■ TEXT SHOWN:
>> Begin
If I am distracted and miss something in a game I ask her, her entire focus is on the game whether she is playing or not. She will explain to me in detail what happened. :)

Are players really using their cell phones during a game?

I have never run across this and am not sure how I would react. After my mouth started working again I am sure things would go bad for me.
 
Jul 26, 2010
3,553
0
I don't allow them during games, I've never had a problem with this rule being followed. My girls are also to be standing and supporting their teammates (some exceptions for catchers/pitcher in hot weather) so I don't even know when they'd have time to text.

I allow them to use the phones again after the post-game meetings so they can tell their parents that they are allowed to return from left field or wherever I banished them to.

As for my own daughter. . .. she managed to leave both a cell phone and an ipod in her softball pants to be washed within the same month. Since then, I have told her I will never buy her anything that fits in her pocket again, and she has never asked. Cell phones, IMHO, are completely unnecessary and nothing but an insecure parents security blanket and facade of "safety", but that's just my opinion.

-W
 
Oct 11, 2010
8,342
113
Chicago, IL
Please forget the personal stuff, I know I started it and respect your opinion.

Our Team does not have a “rule” about electronics, never even entered my thought process to impose one.

Should we? What should the rule be?
 

Greenmonsters

Wannabe Duck Boat Owner
Feb 21, 2009
6,151
38
New England
Rule required! No cell phone/texting during practices or team/coach meetings, shouldn't even have to mention games but it's prolly best to be crystal clear. As age increases, so does the boy/girl drama and the urge to sneak a peek at text messages during any break. Ipods/MP3s w/ headphones/ear buds can be a little more ambiguous - I think they are OK sometimes for example, during pre-game stretching before the 2nd/3rd etc game of the day, but it really depends on the group of kids and their ability to stay focused.
>> End
■ DATASET RECORDS:
>> Begin
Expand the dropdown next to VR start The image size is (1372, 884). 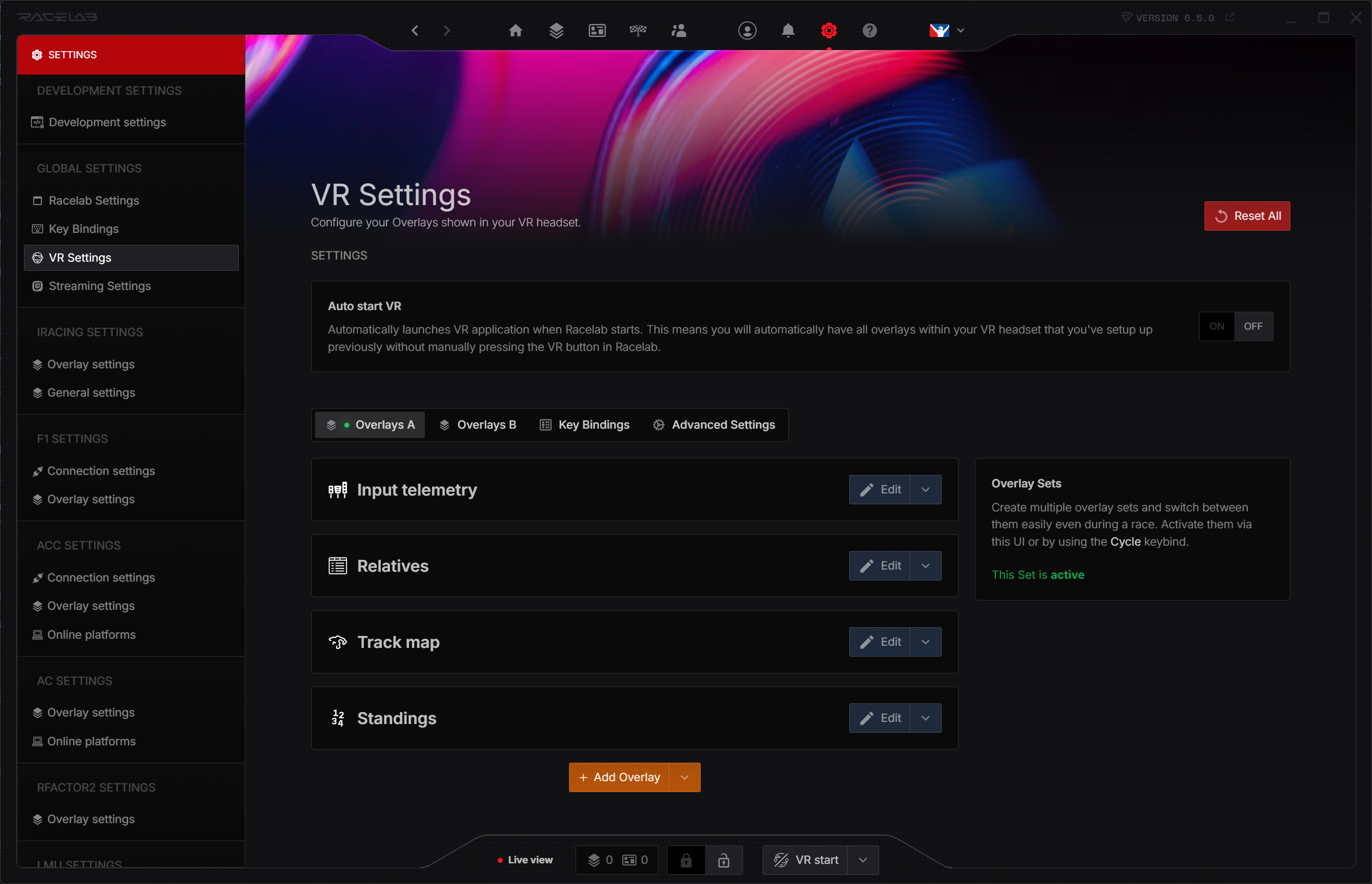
>> End
>> Begin
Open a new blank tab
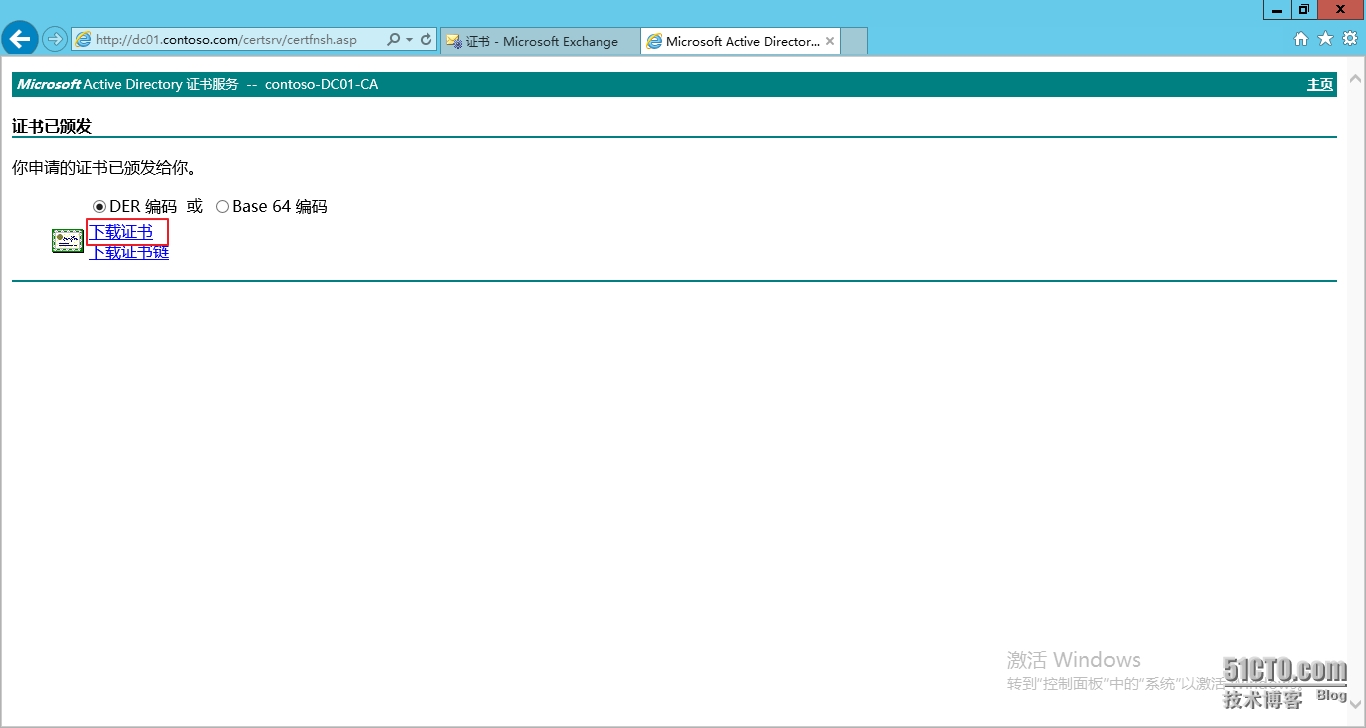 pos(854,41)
>> End
■ WORK TO DO: Continue the forum discussion about players using cell phones during softball games, picking up after its final post.

■ WRITTEN REPLY:
 
Jul 26, 2010
3,553
0
Yeah, we have it as a rule too. I've found that the more clear you can be, the easier it is to tow the line going forward. When dad comes asking why his daughter was on the bench for the entire game, and you can say that she broke rule x, so she was benched, the conversation is over because both you, parent, and player knew the rule.

A simple "no electronic devices/cell phones during games/meeting/practices like Greenmonsters stated works great.

I'm glad you never had a problem with it, that's a good thing. Honestly if the girls are involved it shouldn't even be a problem. What you have to remember though is that these things can be contagious. Once one girl starts texting/calling, the rest think it's a good idea and then they're all doing it. Hell I have this same problem with my employees during staff meetings and I'll even catch myself looking at the blackberry when I'm bored. Best to teach the girls good habits so they're not as rude as we are when they're adults.

-W
 
Nov 29, 2009
2,974
83
Quincy,

Set a firm set of rules right now before you even set foot outside. My rules when it came to cell phones and any other electronics was simple. They are never allowed during team practices, games or any other team activities. I tell the girls to either turn it off or mute it. I can't tell you how many times at first I would see one of them look towards their equipment bag when a phone cheeped or tinkled. When I tell them they are on my time I expect the gadgets to by put away. I had one girl who could never seem to follow the rule. She always has to peek at the last text she got. The way I stopped that was to make her give the phone to her mother to hold. All of the sudden it was no problem to turn the phone off when it was handed to her mother.

Put it in writing and make sure all the girls and the parents know exactly what to rule is. You'll have one or two try to push the rule. Don' t bend and you'll be fine.
 
Oct 1, 2010
157
0
Marietta, GA
We made it easy on ourselves - and actually on the girls too. When they arrive for warm-up all cell phone go in a bag (one of those mini-backpacks). One of the parents holds the bag. If we have a long break between games they get to look at them until we start warming up again. Otherwise, we keep them in the bag. As others noted - since the rule is clear, it's easy for the girls to comply.
 
Nov 21, 2010
2
0
Hi everyone!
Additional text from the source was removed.